Re: [*FSFFU*] old thread- feminist dystopias/utopias [long]

From: Susan Courtney (susan.courtney@VIRGIN.NET)
Date: Wed Nov 26 1997 - 02:05:01 PST


One of the questions that comes to my mind is how the power does or
doesn't shift depending on disruptions in the balance of sexes in the
population. In most fiction, it seems that either way, the men retain
control - If there are too many women, the men have harems, if there are
too many men, they fight over the women. Even The Gate to Women's
Country had an example of this old order in the Holylander family that
kidnapped Stavia. Although The White Plague posits that a shortage of
eomen will give women the power to pick and choose, that too contains
pockets (granted its in Catholic Ireland, during the plauge itself)
where one man holds a group of young women "for their own safety!" No
wonder so many authors have thought that killing off the men was the
only solution! (I did live through the Sixties and Seventies).
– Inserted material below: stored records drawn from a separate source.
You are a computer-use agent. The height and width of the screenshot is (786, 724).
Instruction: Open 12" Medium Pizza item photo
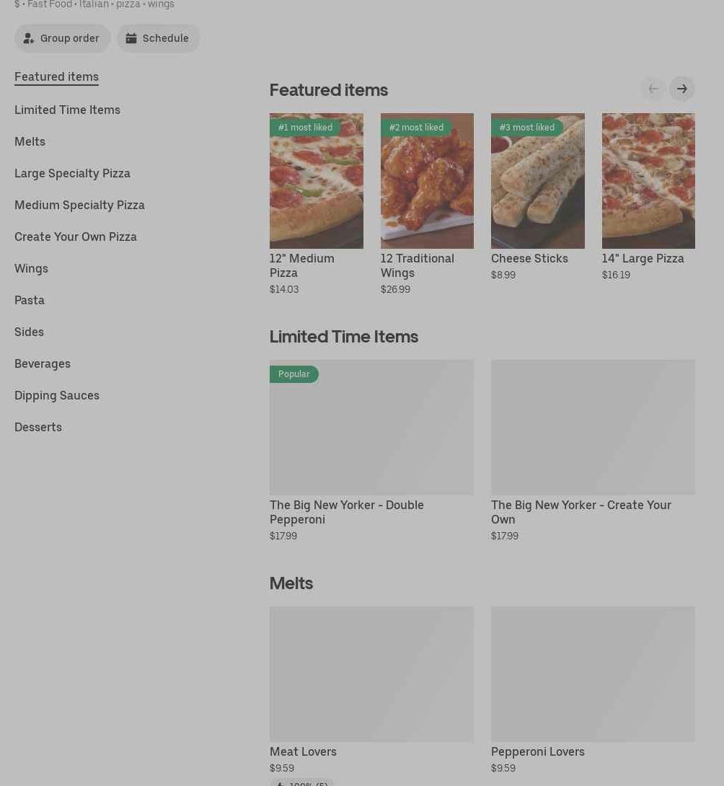316,181
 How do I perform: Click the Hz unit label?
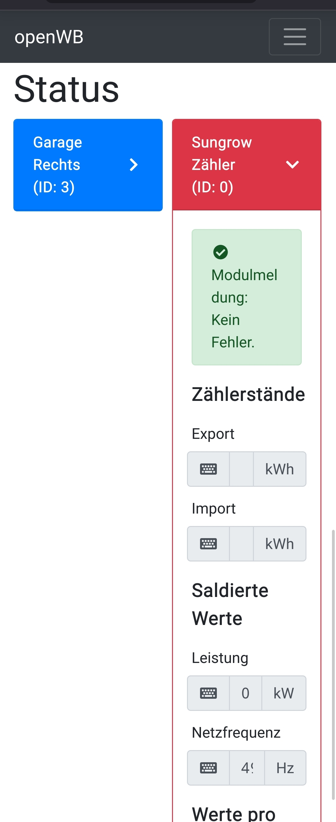tap(285, 768)
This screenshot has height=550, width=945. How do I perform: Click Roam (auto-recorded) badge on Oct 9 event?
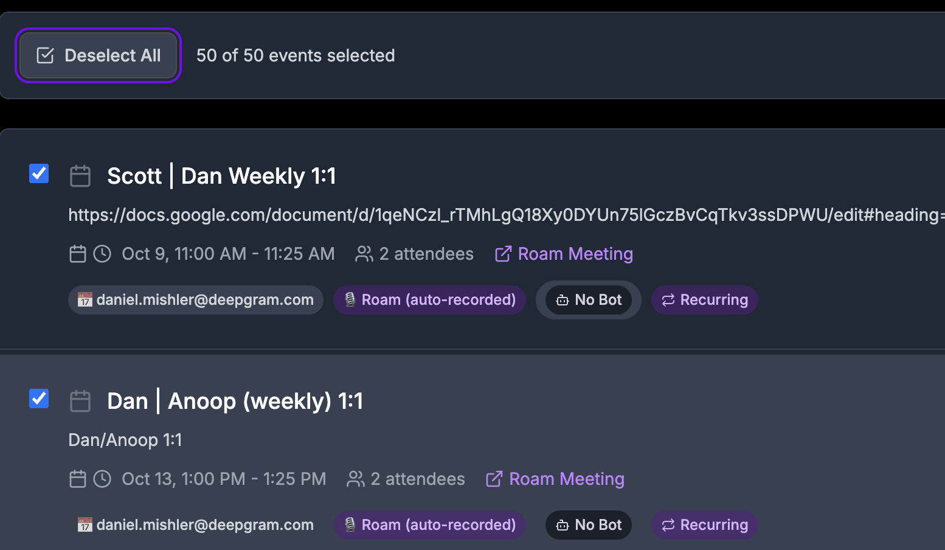point(429,300)
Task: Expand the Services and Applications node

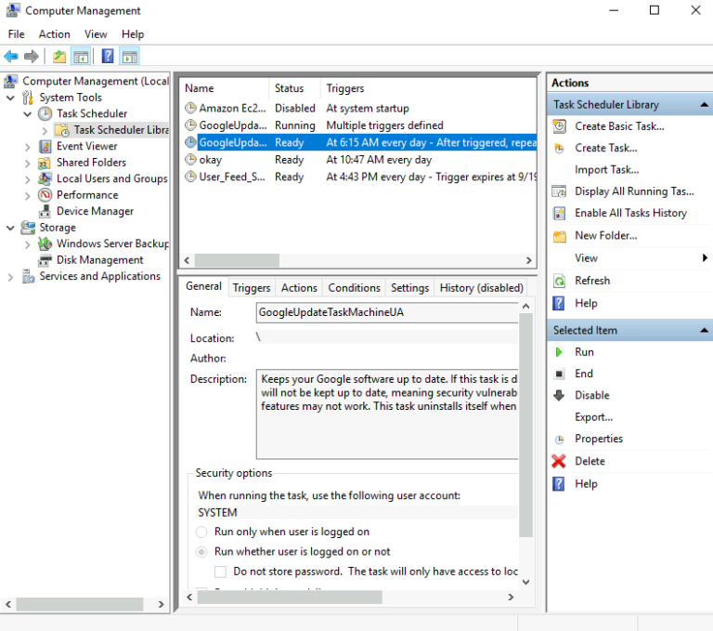Action: [x=11, y=277]

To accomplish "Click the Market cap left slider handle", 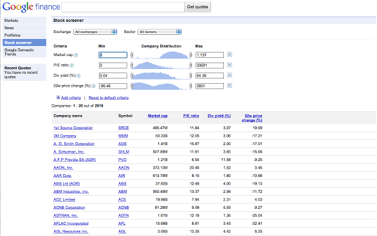I will 132,55.
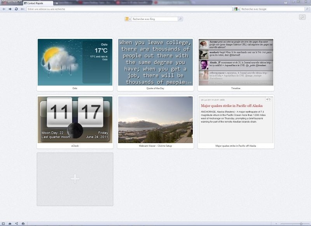Viewport: 311px width, 226px height.
Task: Open the Major quakes strike news tile
Action: (x=236, y=120)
Still resolving my own anger,

Susan Courtney

Michelle Bernard wrote:
>
> Okay, so I've tried to sit and think about about this
> My first (but maybe not best) reaction to the reason for sepratism is
> the time-frame the book was written. I don't know how good an answer
> this is (late '60s, early '70s) but sometimes those of use who didn't
> live through times (I'm only 25 and all my experience of feminist lib
> during the '70s is vicarious and at least half academic) can't judge the
> anger at the status quo. I get angry thinking about the problems then,
> and sometimes it does seem (even now) that seperatism would be a
> solution. It's just not going to happen. SO, the miraculous or
> catastrophic ways to eliminate the other sex provide a way of working
> out a vastly different cultural influence.
> As to why there don't "seem" to be all-male separatist u/distopias, I
> don't think it's solely biology. The men towards the end of Walk to the
> End of the World wanted to eliminate women for the most part, and other
> books work out (non-sep) means for artificial wombs, etc. One part
> might be the prevalent male homophobia covered up by a "boys' club"
> atmosphere. I would say it is technically easier for women to procreate
> without men, but modern and SF technology often seems to work more
> towards procreation without women. Besides, often in novels males in
> the plot are separated from women (military, technology escapades) OR it
> is much easier to envision a world (like the Holdfast) where men
> dominate women and have no reason to eliminate them (esp immediately).
> Freedom is something very interesting, especially where freedom of
> person conflicts with society. I think one way this is more easily
> expressed is through the prevalence of non-monogamous relationships
> between women. From being "owned" by one (or many) men into
> self-direction... it seems that one of the first ways (possibly) women
> would express rebellion would be to try to eliminate this possessiveness
> in sex/caring relationships. But again, it takes some time to get there
> (witness the Free Fems' system still harem-like while the Riding Women
> try hard for the opposite). I think (as on Whileaway) that promoting a
> family of women so that even birth-mother doesn't have possession of a
> child (unlike the patriarchal father).
> I do want to emphasize this though
> >"being free might mean the same as "being the master" if their only terms of
> reference were those of the" master. I would say that is one of the
> things to be fought against when becoming "free" as freedom would mean
> different things. That's a way of looking at the differences between
> the Js in the Female-Man and the methods of achieving separatism. Jael
> said that Whileaway was started on a war, which would of necessity be
> denied. Violence responses to violence begets Jael's world. Okay, this
> is getting confused, but I hope you see what I'm trying to say. As for
> why the violence exists, it would take a while to breed out the need for
> violent action from an angry people who never were able to express that
> agression physically. The Holdfast fems certainly were conditioned
> against it.
> As for a peaceful separatism... I think some of the most peaceful ways
> that it sep could be achieved is via catastrophe. Are "masters" going
> to (as a group) willingly give up control? One thing that comes to mind
> is Piercy's _He, She, and It_ with the women in the Black Zone. They
> took a created situation (assuming they did not create it themselves)
> and separated themselves. Only by those convenient deadly to mostly
> males pandemics is it otherwise going to happen, and if the women create
> this... it's also warlike (IMO), even if an act of desperation.
> Some other things to think about are the works that ostensibly have
> women and men existing together (these two are very different, and i'm
> not sure I like the implications of Sargent's) Tepper's _Gate to Women's
> Country_ and Sargent's _Shore of Women_. Men aren't entirely eliminated
> (used for procreation) but it was also a man-made catastrophe/war that
> caused a situation women took advantage of. Slonziewsky (can't ever get
> her name correct) does an interesting thing with _Door into Ocean_ but I
> can't remember why there are no males.
> Okay, so after typing forever, I'm going to hope you will comment back!